E nonostante l’anzidetta ingiunzione e l’enorme spesa sostenuta da Scialpi (circa 500 mila euro), il CONI non si decise a pagare.
«Ho perso quasi 33 anni della mia vita passando da un tribunale all’altro tra Taranto, Bari e Roma – disse Scialpi a Casciari nel corso dell’intervista – senza ottenere nulla, ma io mi batterò fino all’ultimo per pensare al futuro dei miei figli e a sdebitarmi con gli amici che mi hanno sostenuto. Dopo di che – continuò – vorrei godermi quel breve periodo di vita che mi è rimasto da vivere».
Finalmente arrivò il giorno dell’udienza al tribunale di Roma la cui sentenza, secondo la precedente ingiunzione, avrebbe consentito allo sfortunato commerciante di ottenere quasi 4 milioni di euro, ma nel frattempo gli avvocati del CONI presentarono un’istanza di revoca al pagamento stabilendo un nulla di fatto. L’avvocato Boccia, difensore di Scialpi, esclamò:« il giudice ha rimandato l’udienza per leggere i faldoni contenenti l’istanza di revoca del CONI».
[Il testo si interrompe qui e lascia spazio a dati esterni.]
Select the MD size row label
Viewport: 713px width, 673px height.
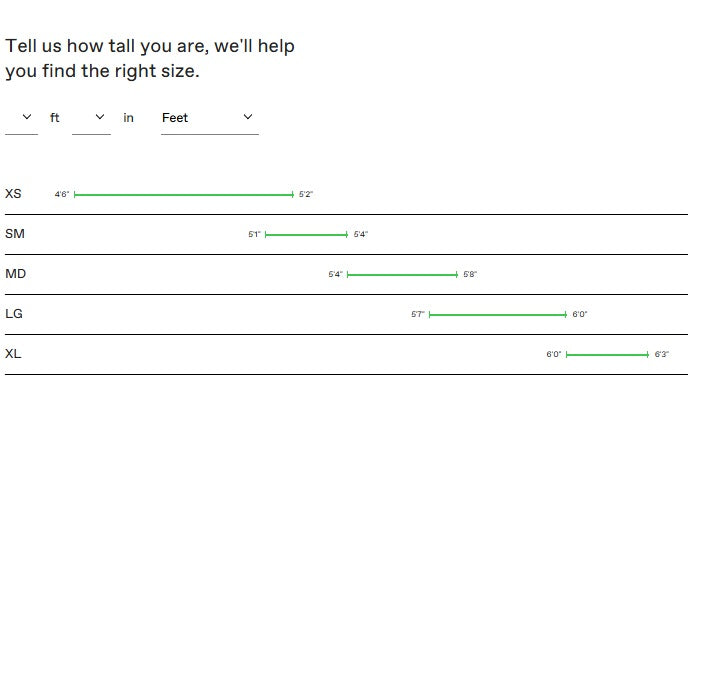(x=15, y=274)
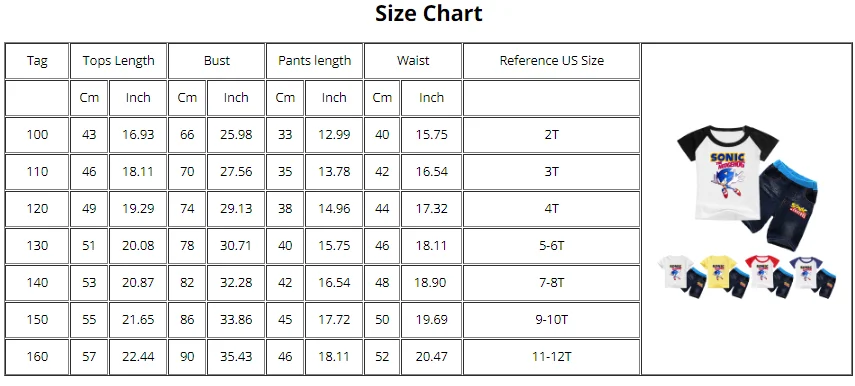Screen dimensions: 855x386
Task: Select the tag 160 row cell
Action: pyautogui.click(x=37, y=357)
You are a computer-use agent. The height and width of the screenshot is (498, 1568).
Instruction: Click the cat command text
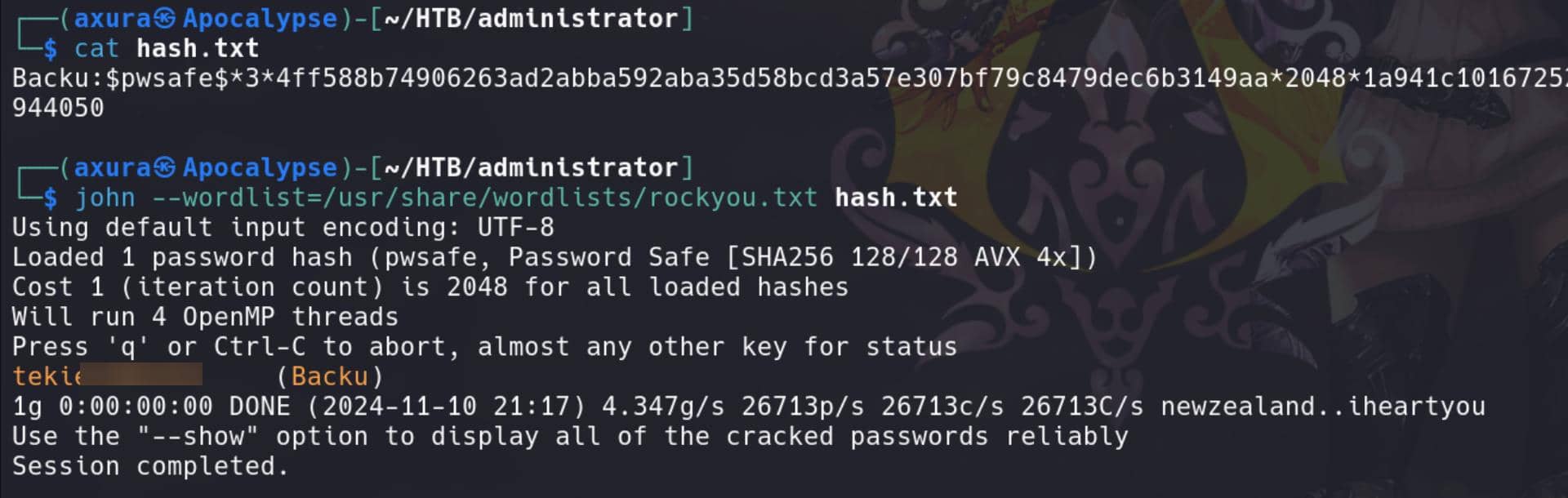pos(96,49)
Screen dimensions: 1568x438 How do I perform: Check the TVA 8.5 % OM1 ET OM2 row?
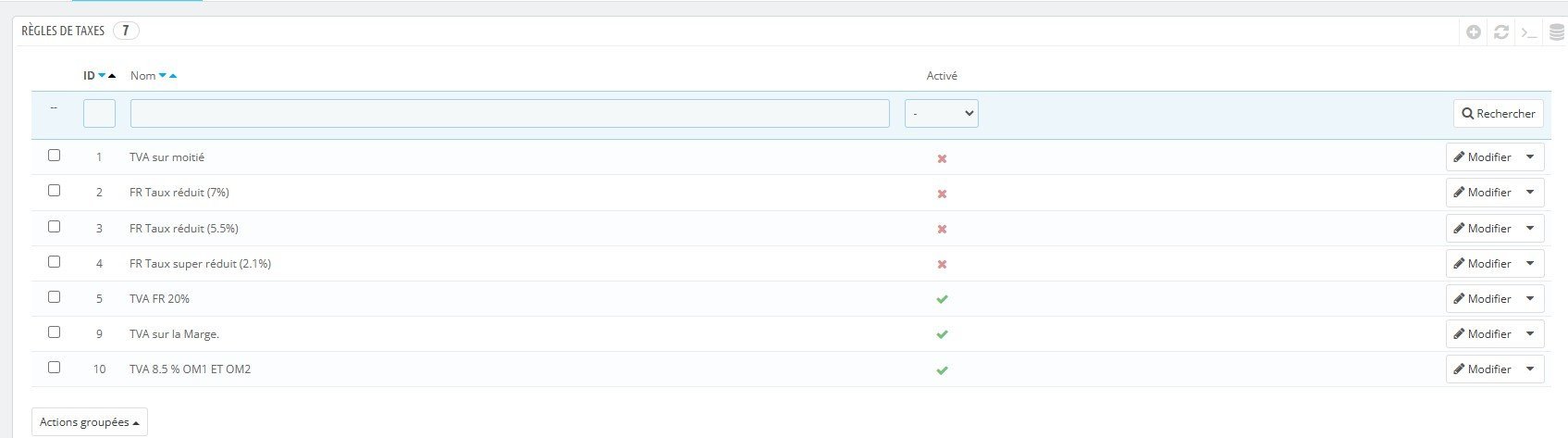pos(54,368)
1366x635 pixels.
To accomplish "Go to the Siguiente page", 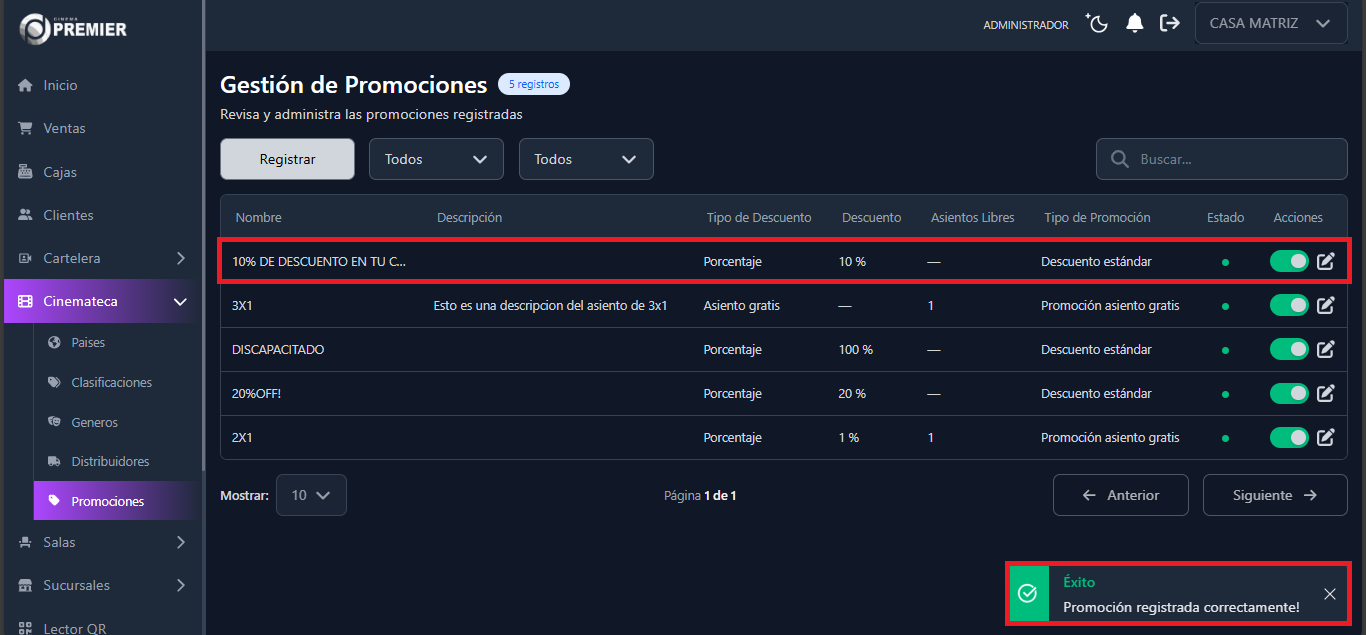I will click(1274, 495).
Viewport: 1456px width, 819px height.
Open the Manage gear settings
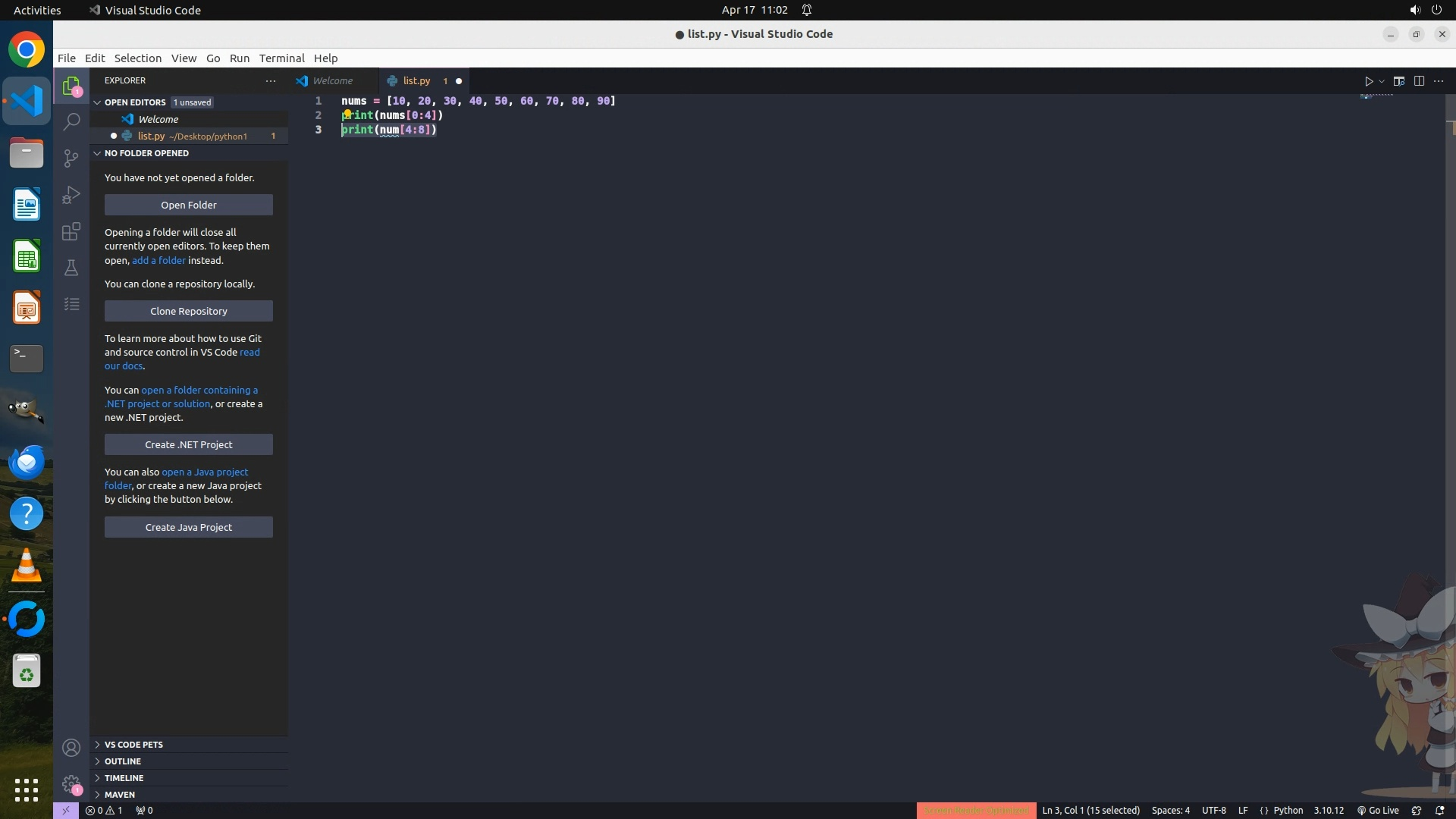[x=71, y=784]
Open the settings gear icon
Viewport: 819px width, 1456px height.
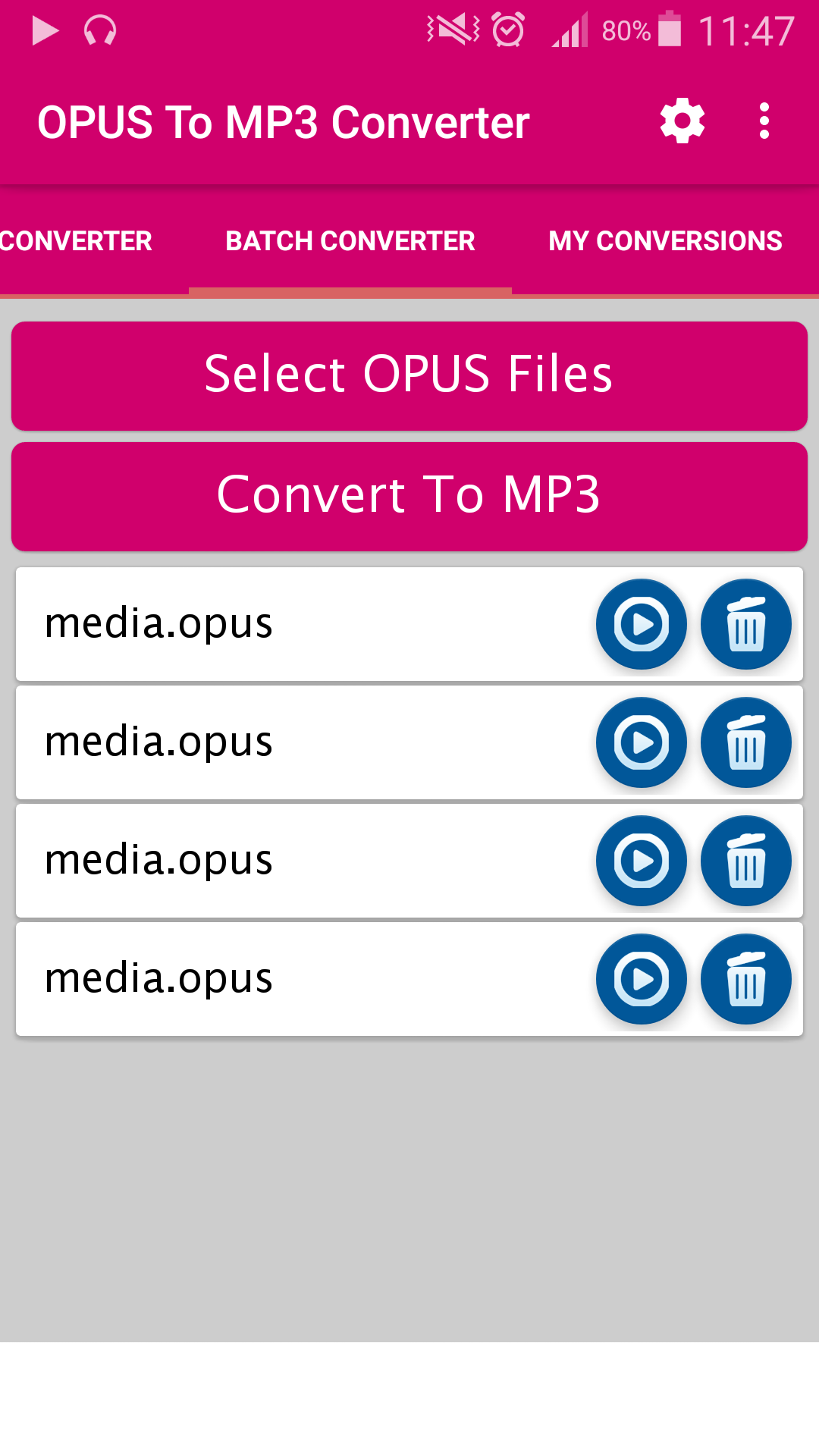coord(682,121)
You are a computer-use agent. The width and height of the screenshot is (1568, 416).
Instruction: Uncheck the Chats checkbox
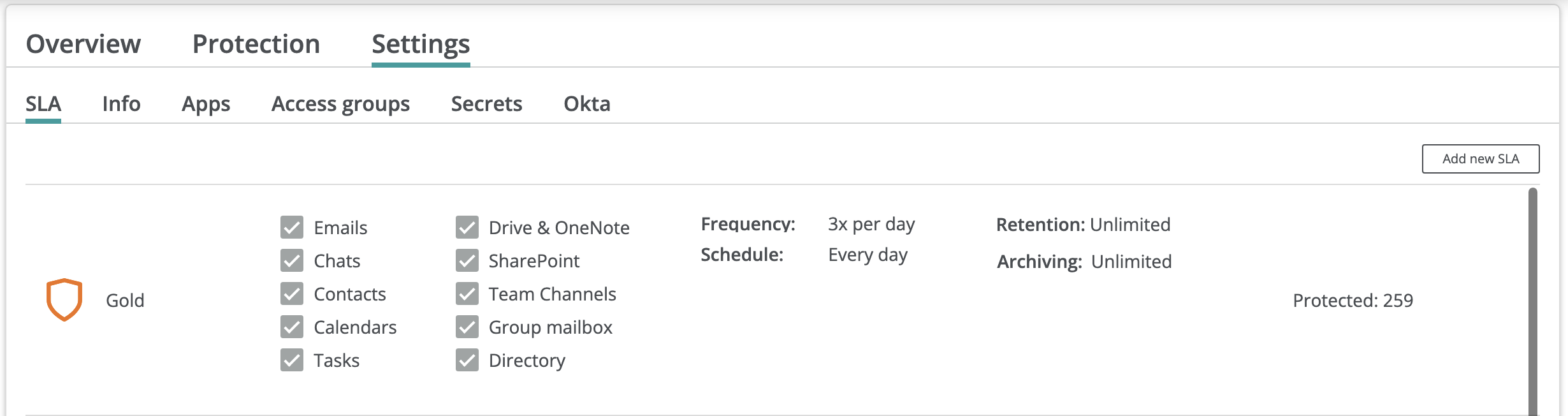(292, 260)
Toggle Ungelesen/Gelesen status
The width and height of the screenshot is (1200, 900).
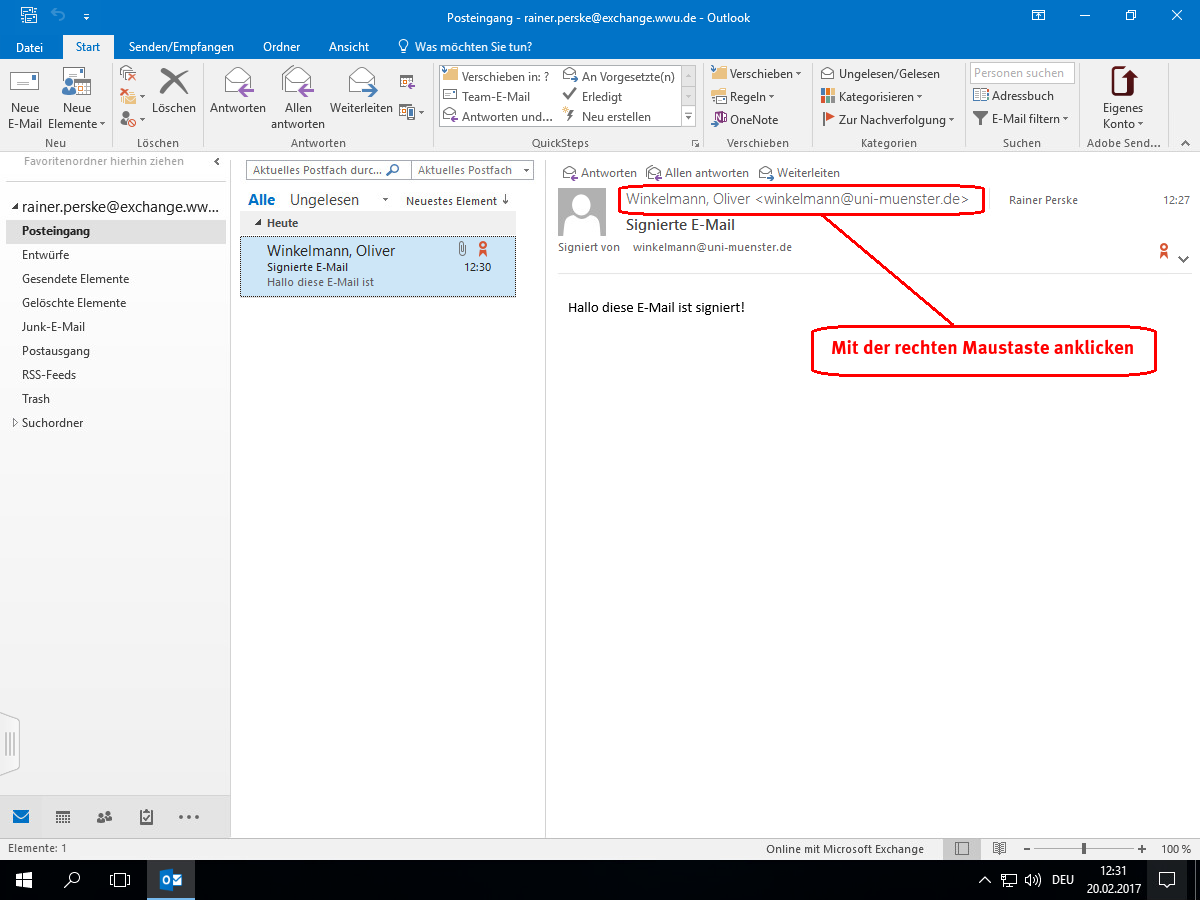click(x=880, y=74)
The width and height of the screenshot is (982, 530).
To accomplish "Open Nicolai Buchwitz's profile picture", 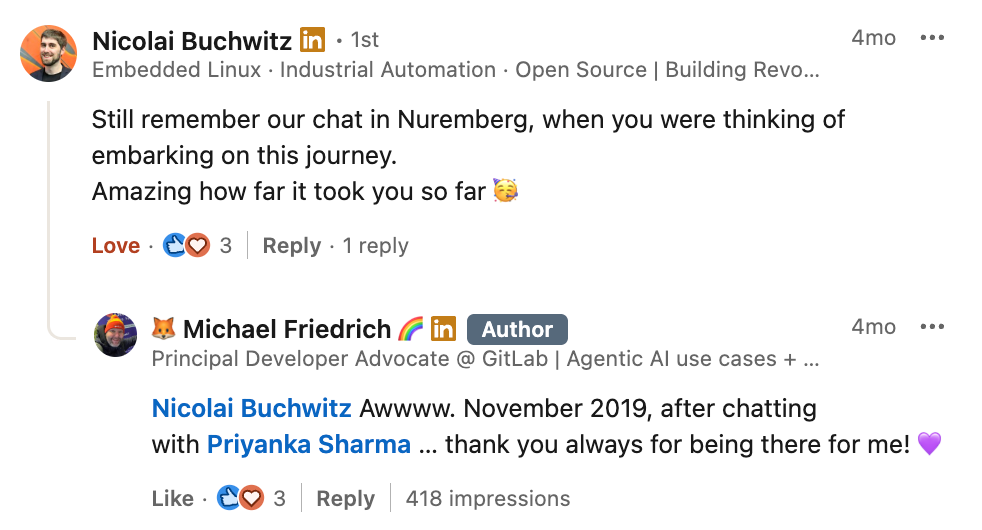I will [48, 53].
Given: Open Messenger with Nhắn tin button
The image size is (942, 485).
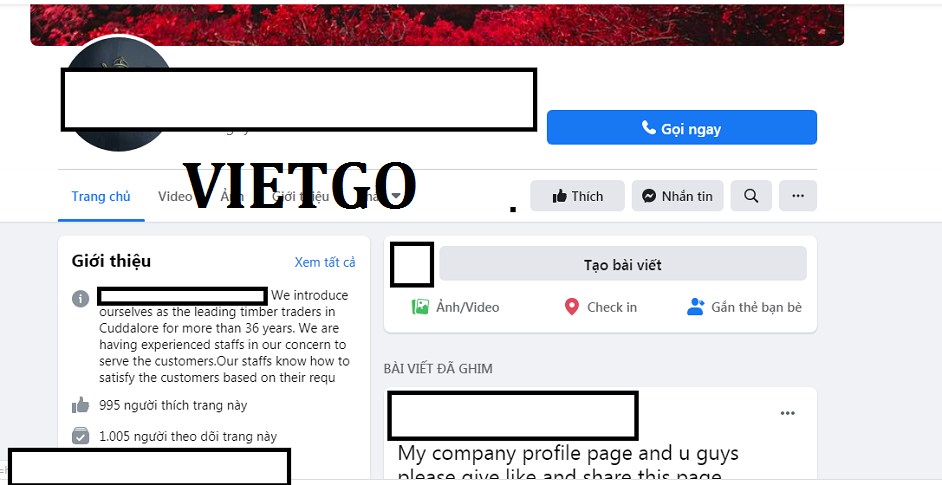Looking at the screenshot, I should coord(677,196).
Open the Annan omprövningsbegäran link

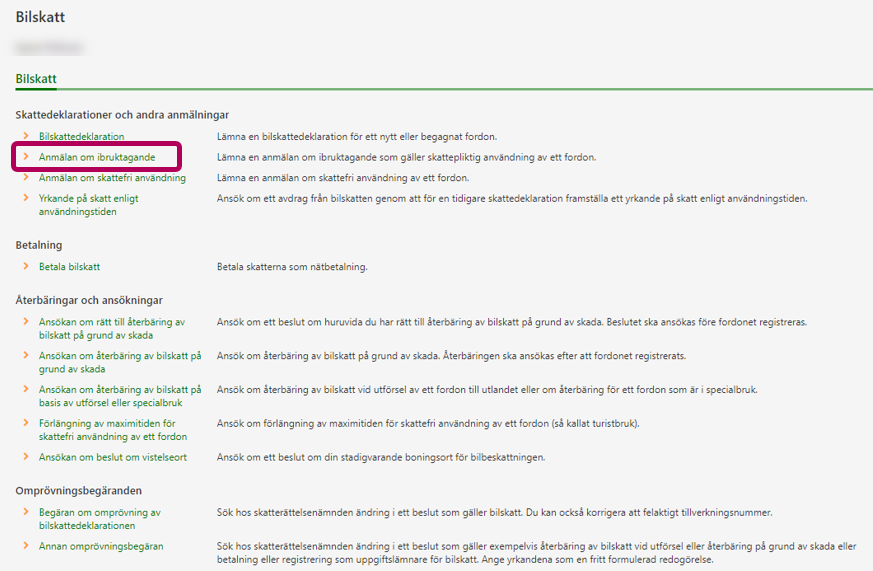(101, 546)
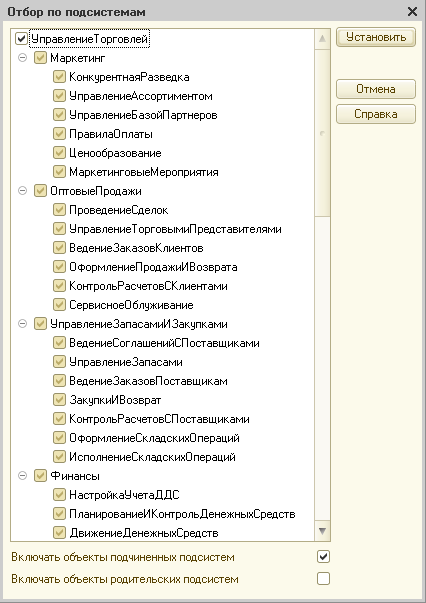Click the Отмена button
This screenshot has height=603, width=426.
pyautogui.click(x=376, y=89)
A quel punto, Scialpi fece un appello, durante la ripresa della trasmissione ”Le Iene”, al numero uno del Comitato Olimpico Italiano, Giovanni Malagò affinchè in quegli ultimi tre mesi si potesse chiudere la vicenda.
Il giorno dopo, Malagò fu raggiunto a Napoli da Casciari, insieme alla sua troupe televisiva di Mediaset, il quale, mostrando le la foto di Scialpi gli chiese:
«Conosce questa persona?» E Malagò rispose: «Non la conosco questa persona, ma so chi è!» «Martino Scialpi aspetta di incassare la vincita al Totocalcio dal 1 novembre 1981 – continuò Casciari – . Ha totalizzato un 13 vincendo 802 milioni di vecchie lire, ma a tutt’oggi non ha visto ancora un centesimo. Perchè questo signore non ottiene la vincita dopo 33 anni?» «Nessun giudice può confermare che lui quei soldi li deve avere», aggiunse Malagò. «Mi scusi – replicò Casciari – se la giustizia ha deciso nell’ultima sentenza di destinare 4 milioni di euro a questo signore, perché non si dà esecuzione a tale sentenza?» «Non è che io non voglia pagare, sono obbligato a farlo», concluse Malagò.
«Anche la magistratura sia civile che penale è stata raggirata attraverso un occultamento di prove mai fornito. Chiedo la riapertura di tutti i procedimenti civile e penali», disse Scialpi a “Il Quotidiano Italiano”, che lo intervistò.
Quando l’avvocato Boccia, tentò di riaprire la questione nel 2017, chiese i documenti al CONI, ma i suoi funzionari replicarono che erano andati persi.
Ecco l’ultimo appello lanciato da Scialpi ,in Tv: «Sono 33 anni che combatto da un tribunale all’altro per avere i soldi che mi spettano, ma ancora non ho visto niente. Forse aspettano che io muoia?».
E infatti, la notte dello scorso 7 giugno, il povero commerciante, oramai amareggiato, esausto nonché addolorato per questa oscura vicenda, veniva colto da un infarto fulminate e moriva tra le braccia della moglie.
L’avvocato bergamasco Antonella Scialpi, figlia di Martino, con studio in Calusco d’Adda,ha giurato di continuare la battaglia del padre, per ottenere giustizia e onorare così la sua memoria.